== Goal of the exercise ==
Arrange every non-blank row below as a Markdown table with two columns, Line and Text: Line holds the row's number and Text holds the row itself.

-- begin Exercise data --

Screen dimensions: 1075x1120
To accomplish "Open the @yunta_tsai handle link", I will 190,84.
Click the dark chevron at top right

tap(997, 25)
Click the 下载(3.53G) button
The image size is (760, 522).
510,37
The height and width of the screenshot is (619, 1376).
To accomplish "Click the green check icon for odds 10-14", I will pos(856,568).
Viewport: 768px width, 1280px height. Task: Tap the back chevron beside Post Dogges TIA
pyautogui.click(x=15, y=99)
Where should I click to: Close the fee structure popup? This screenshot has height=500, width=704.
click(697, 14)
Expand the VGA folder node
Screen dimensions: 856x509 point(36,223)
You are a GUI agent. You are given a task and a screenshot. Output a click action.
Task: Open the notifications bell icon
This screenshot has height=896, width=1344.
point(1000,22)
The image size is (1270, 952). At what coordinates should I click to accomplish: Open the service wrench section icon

-- end Exercise data --

== Written answer ==
| Line | Text |
|---|---|
| 1 | Screen dimensions: 1075x1120 |
| 2 | To accomplish "Open the @yunta_tsai handle link", I will 190,84. |
| 3 | Click the dark chevron at top right |
| 4 | tap(997, 25) |
| 5 | Click the 下载(3.53G) button |
| 6 | The image size is (760, 522). |
| 7 | 510,37 |
| 8 | The height and width of the screenshot is (619, 1376). |
| 9 | To accomplish "Click the green check icon for odds 10-14", I will pos(856,568). |
| 10 | Viewport: 768px width, 1280px height. Task: Tap the back chevron beside Post Dogges TIA |
| 11 | pyautogui.click(x=15, y=99) |
| 12 | Where should I click to: Close the fee structure popup? This screenshot has height=500, width=704. |
| 13 | click(697, 14) |
| 14 | Expand the VGA folder node |
| 15 | Screen dimensions: 856x509 point(36,223) |
| 16 | You are a GUI agent. You are given a task and a screenshot. Output a click action. |
| 17 | Task: Open the notifications bell icon |
| 18 | This screenshot has height=896, width=1344. |
| 19 | point(1000,22) |
| 20 | The image size is (1270, 952). At what coordinates should I click to accomplish: Open the service wrench section icon |